> Material for the task
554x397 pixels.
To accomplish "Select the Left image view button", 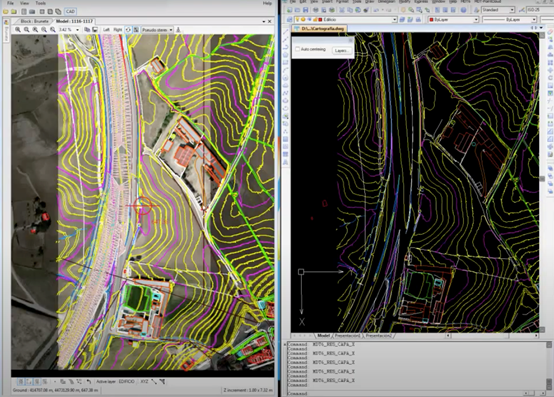I will pyautogui.click(x=106, y=30).
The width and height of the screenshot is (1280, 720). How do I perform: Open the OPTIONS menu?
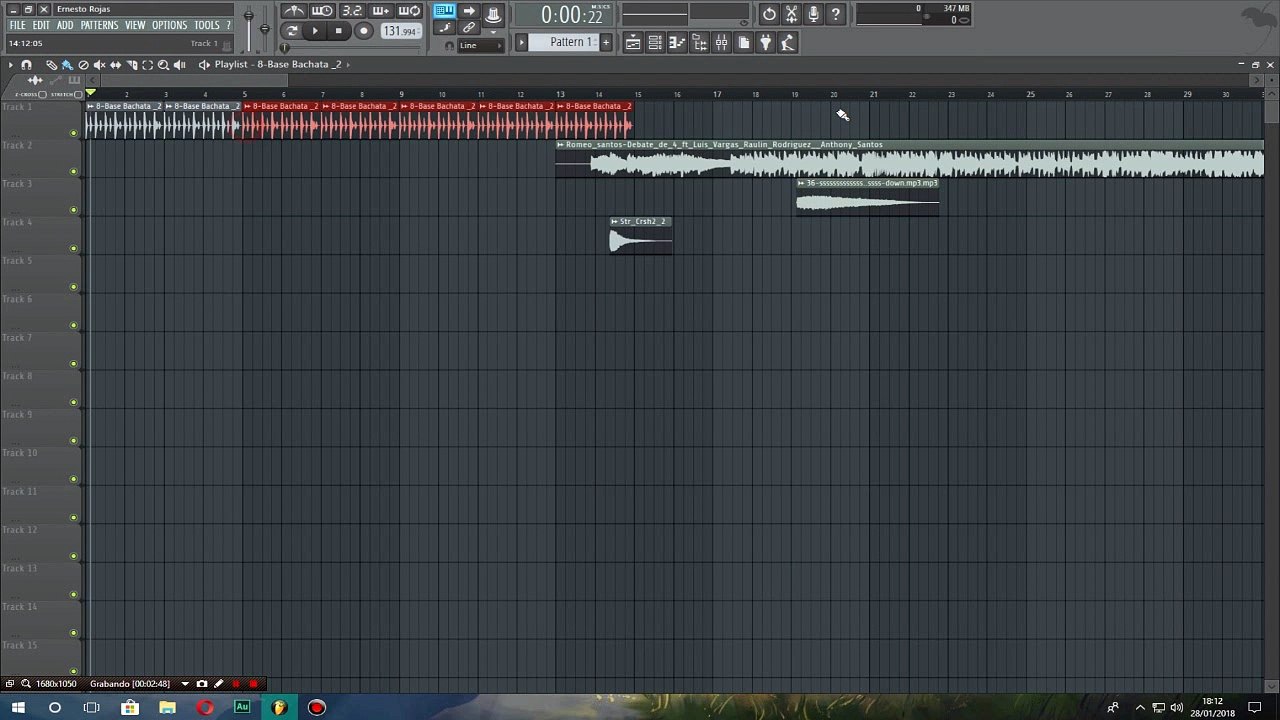[x=169, y=25]
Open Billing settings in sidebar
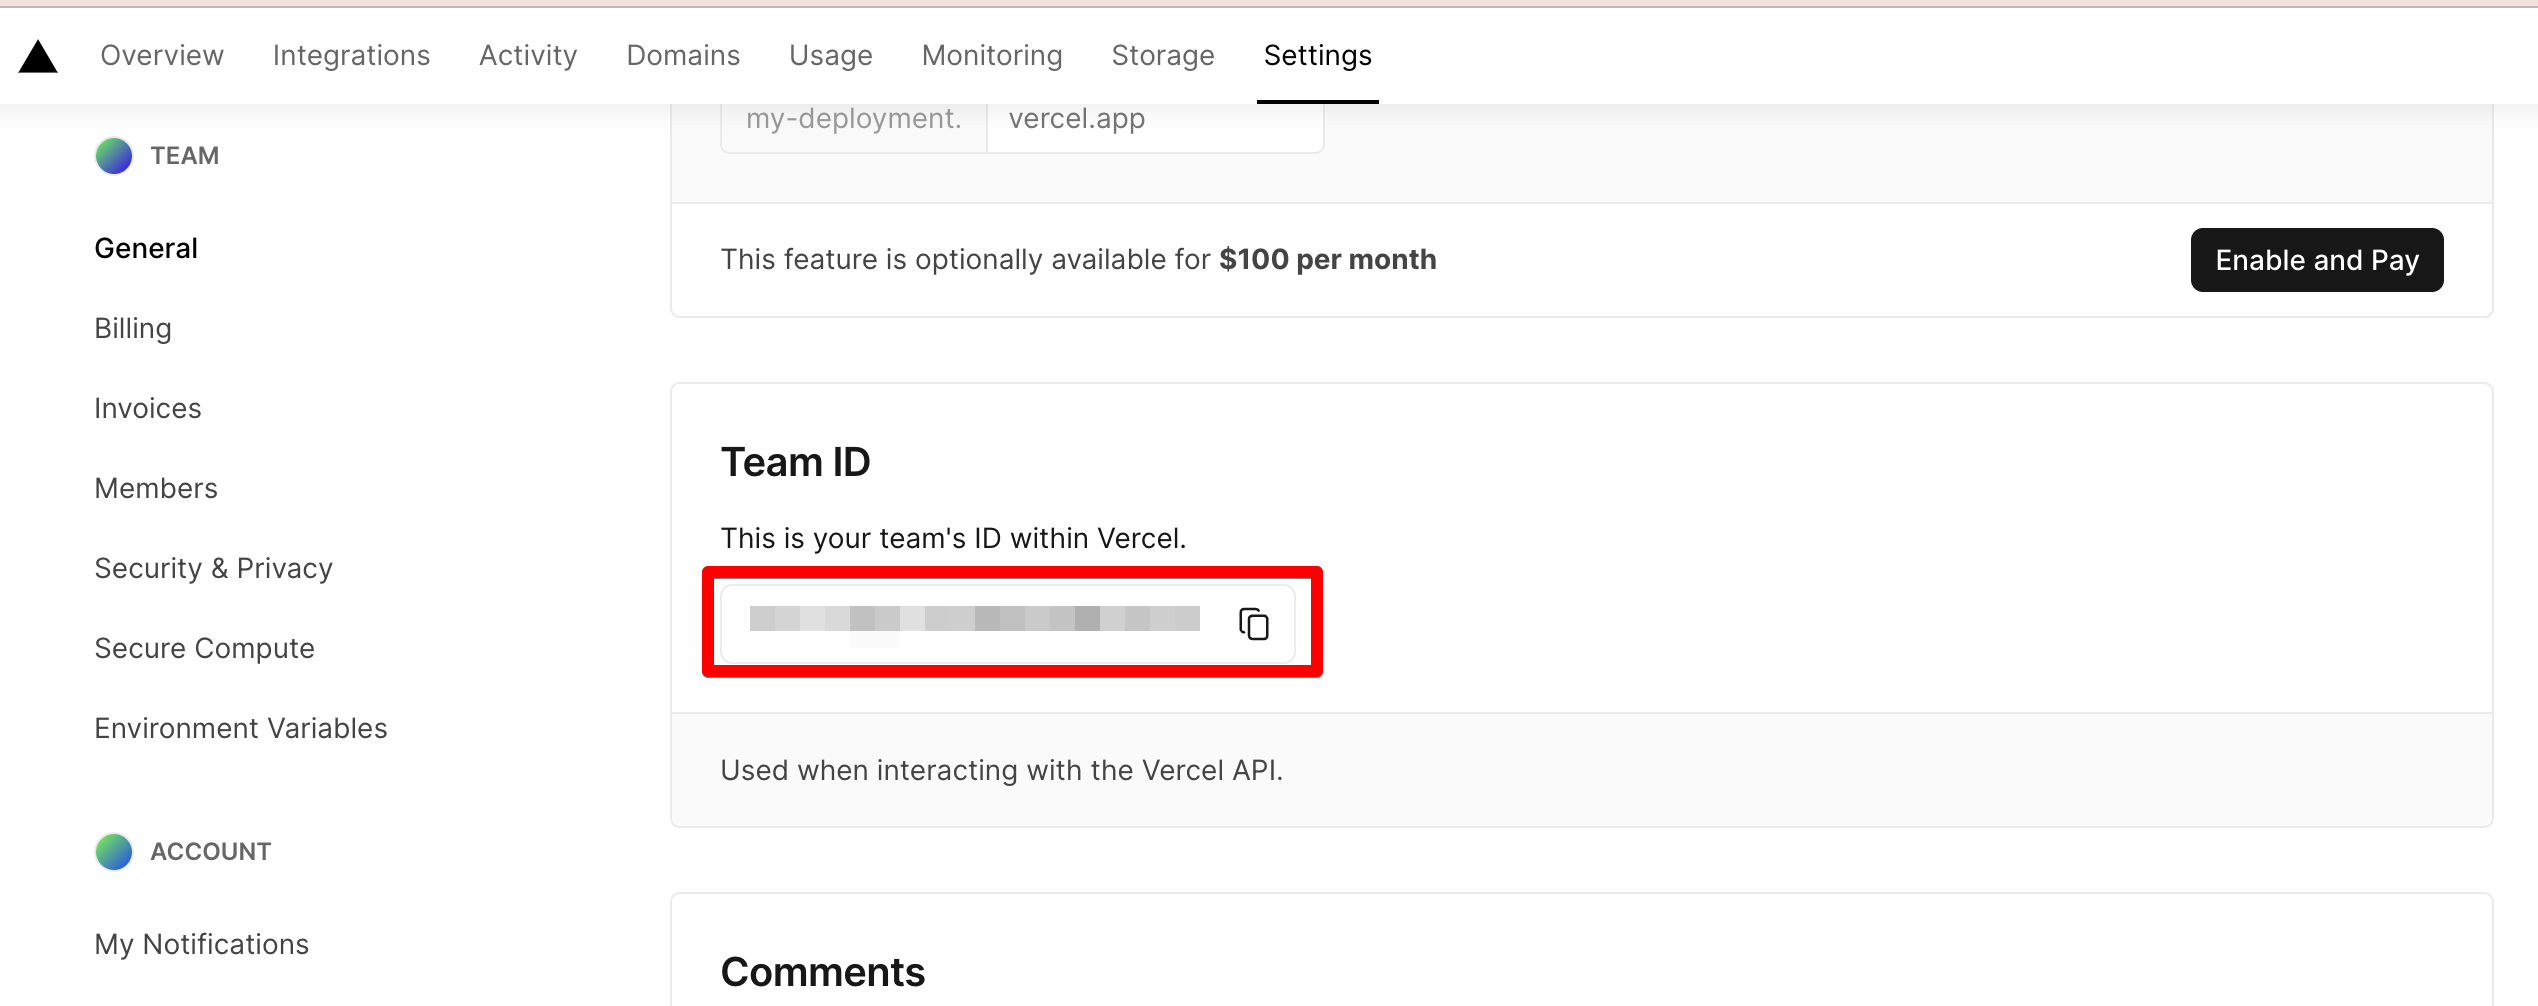The width and height of the screenshot is (2538, 1006). tap(133, 329)
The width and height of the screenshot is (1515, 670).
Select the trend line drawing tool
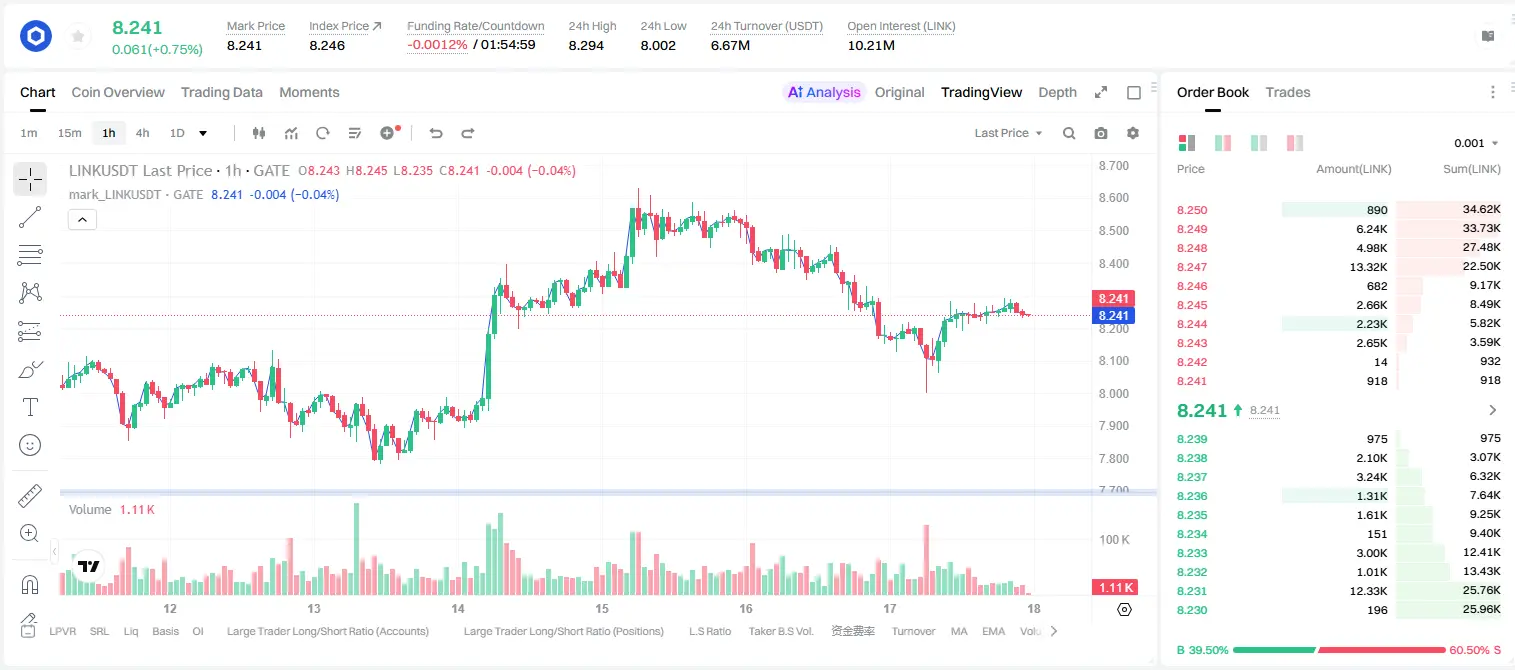click(30, 217)
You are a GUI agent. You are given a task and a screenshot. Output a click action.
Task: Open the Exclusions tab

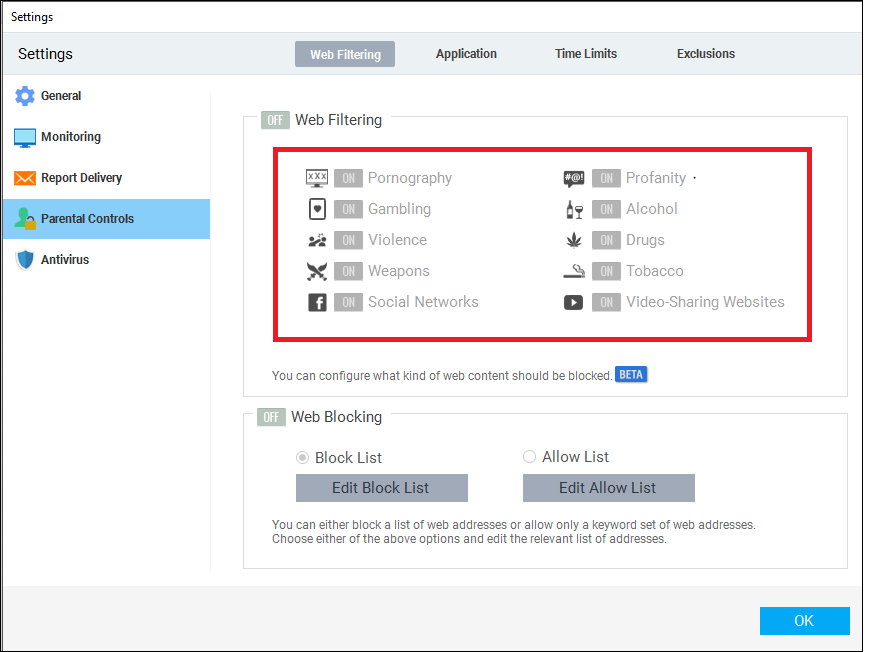pyautogui.click(x=706, y=54)
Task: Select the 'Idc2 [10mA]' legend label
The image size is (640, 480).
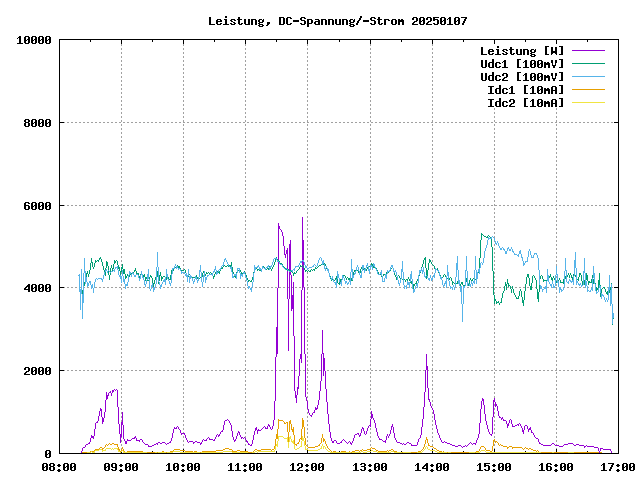Action: pyautogui.click(x=524, y=103)
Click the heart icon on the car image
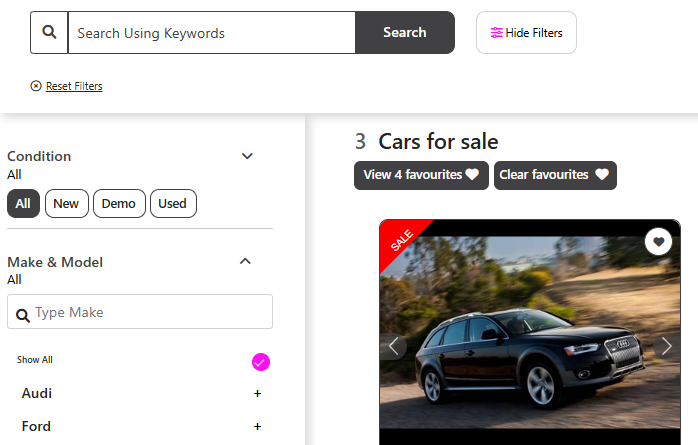Screen dimensions: 698x445 [658, 241]
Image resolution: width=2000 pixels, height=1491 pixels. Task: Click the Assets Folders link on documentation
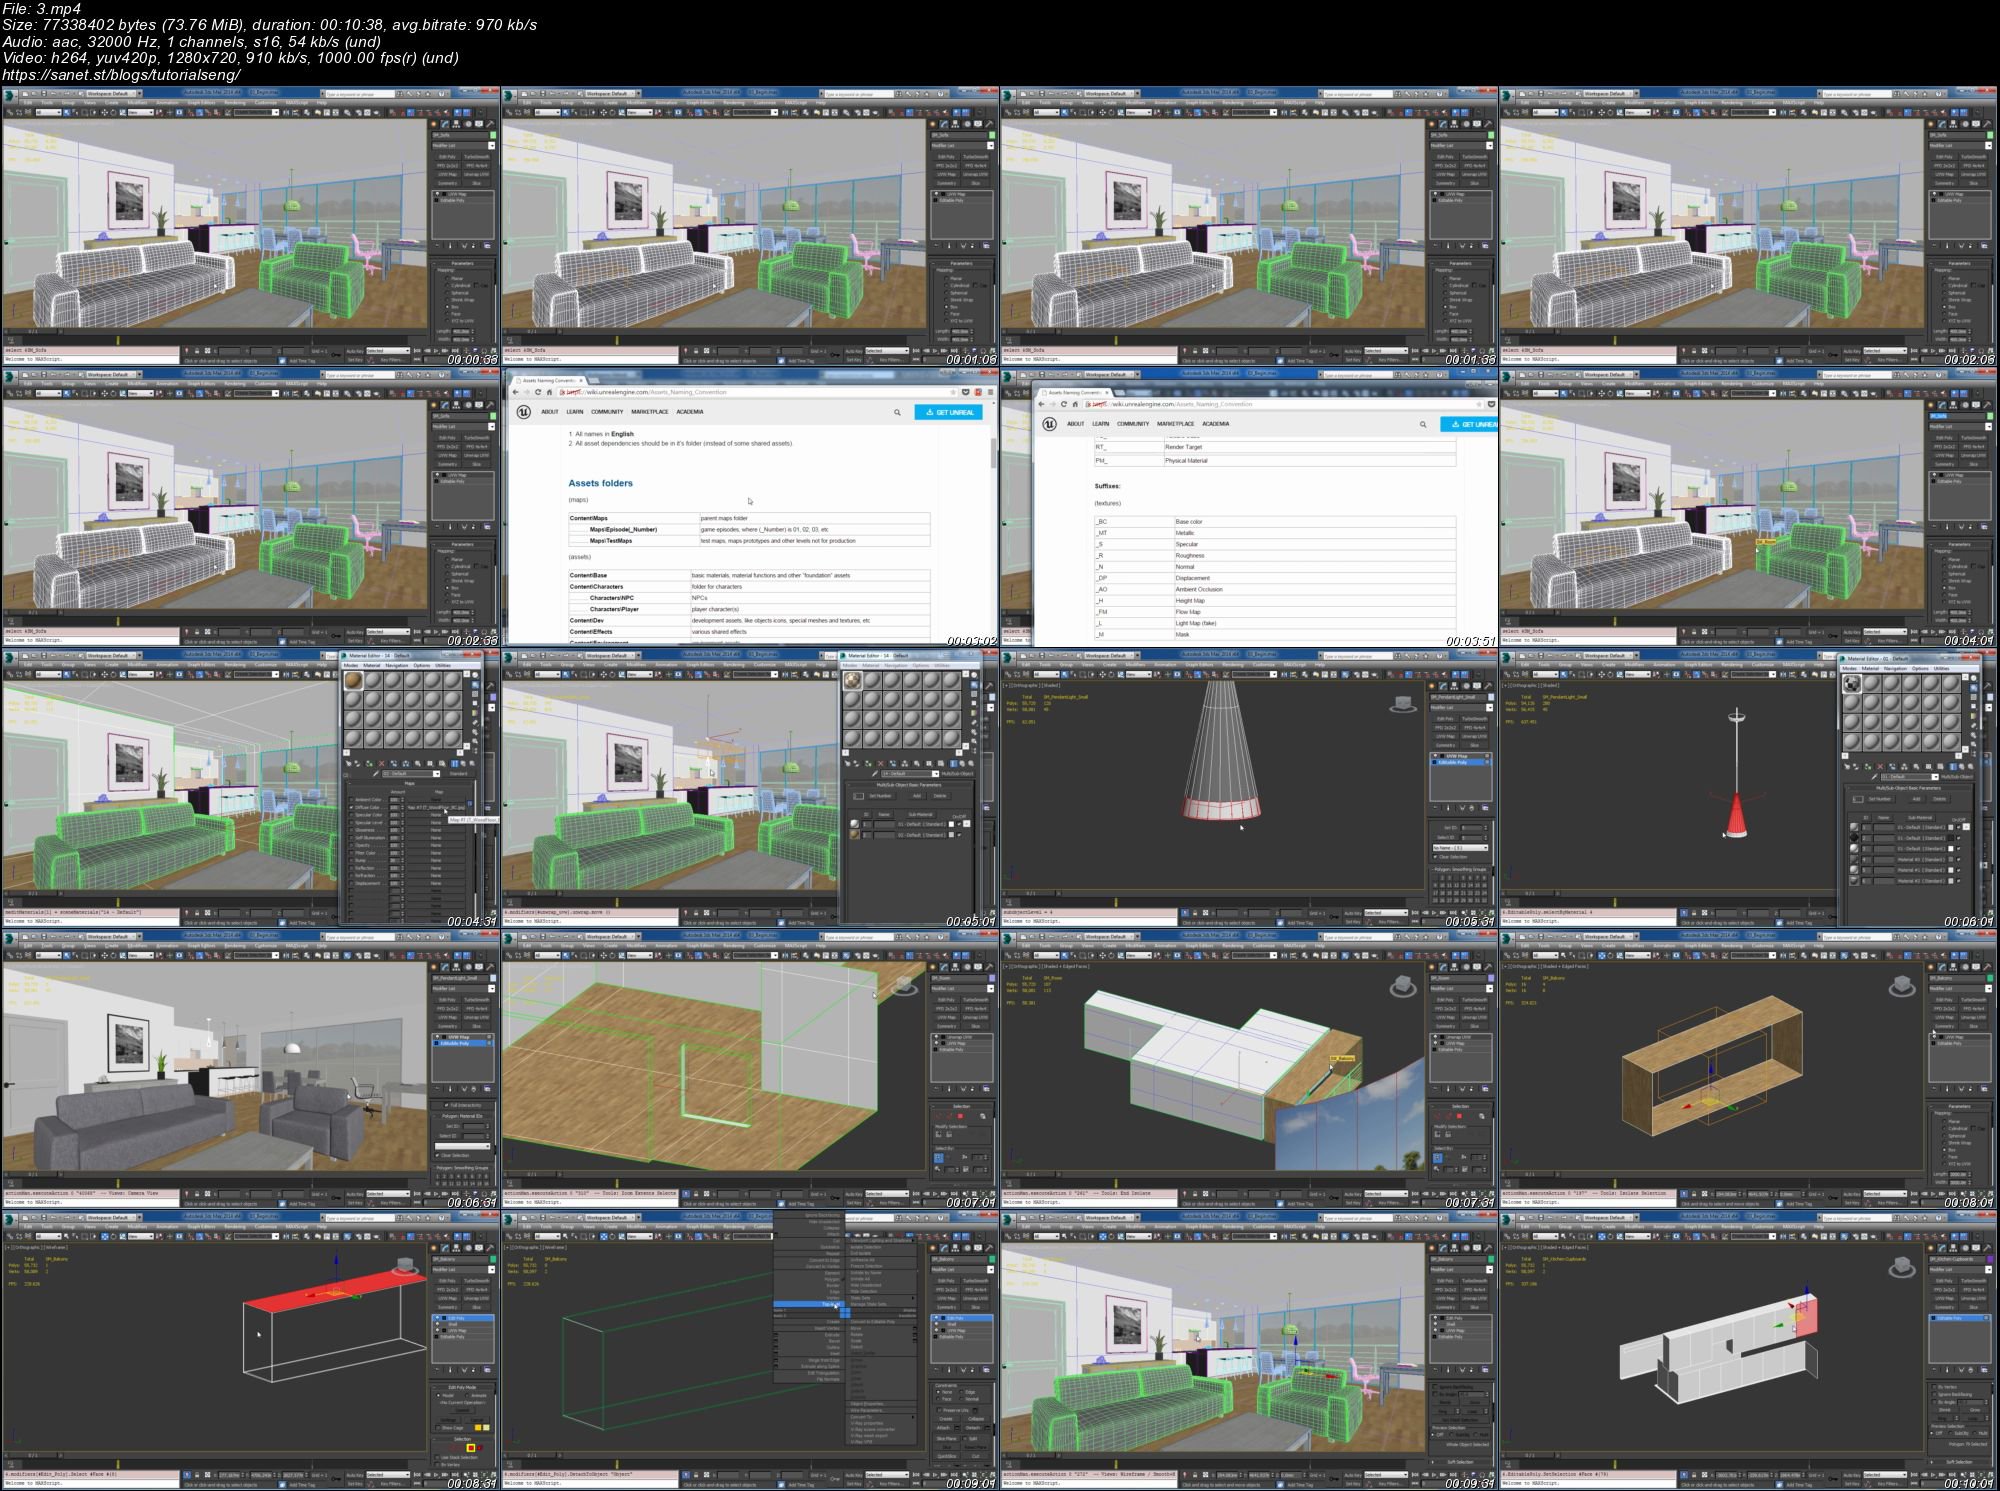[600, 482]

> Problem
Pictures are to be dropped, and the lines from the line with "Select the trend line drawing tool" through the end of the material above are to be reproduced exactly.

> Reply
Select the trend line drawing tool
click(30, 217)
You are a GUI agent. You are given a task and a screenshot. Output a click action.
Task: Open the Exclusions tab

pyautogui.click(x=706, y=54)
Task: Select the 'Idc2 [10mA]' legend label
The image size is (640, 480).
Action: pyautogui.click(x=524, y=103)
Click the heart icon on the car image
Screen dimensions: 698x445 [658, 241]
Image resolution: width=2000 pixels, height=1491 pixels. Task: Click the Assets Folders link on documentation
[600, 482]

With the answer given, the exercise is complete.